Martín Prieto
Gracia y Justicia
H ace millones de años divagaba con Felipe González sobre un condenado en fuga y pidiendo piedad. Dándose ausencia de malicia, el entonces presidente era proclive a la gracia, pero condicionada: «Que acate la sentencia , y desde la cárcel me pida el indulto, que con mucho gusto le pasaré la firma al Rey. Pero que se moleste en pasar por la prisión». Felipe siempre me convencía, pero agraciando penados me temo que sigue teniendo razón.

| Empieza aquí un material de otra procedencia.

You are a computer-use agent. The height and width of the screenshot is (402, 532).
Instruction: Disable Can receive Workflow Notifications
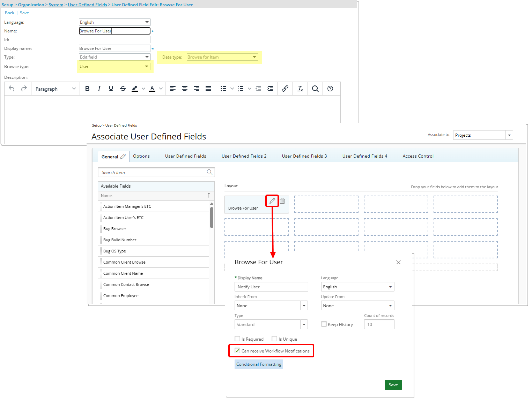[x=238, y=351]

El viejo ministerio siempre se llamó de Gracia y Justicia, siendo tan importante la primera como la segunda. Desde el siglo XVI la gracia sobre la pena, que no sobre el delito, es potestad del absolutismo, y hoy de los gobiernos. Pero la discrecionalidad puede pudrir las más generosas y justas intenciones. Hace semanas un imprudente con resultado de muerte fue puesto en libertad antes que el Rey sancionara su discutible indulto, y eso no son formas y disturba el derecho de gracia. Ahora tenemos los casos de Jaume Matas y Del Nido que desde sus domicilios solicitan sus indultos. Estas decisiones deberían estar regladas y no al albur de consideraciones políticas, sociales o siquiera sentimentales. Una vez que todas las instancias judiciales a las que puedes apelar te han abierto las puertas de la penitenciaría que te toque el reo ha de ingresar a su celda aunque haya sido Archipámpano de las Islas Occidentales. Y si está condenado por haber usado la función pública en su provecho, la gracia ha de pasar como el camello evangélico por el ojo de la aguja. Que al menos estos caballeros pidan su indulto desde el módulo de admisión. Luis Candelas recibió garrote vil pese a no haber matado a nadie, negándole la gracia Fernando VII con quien compartía la cama de una quinceañera. La clave del indulto reside en no personalizar.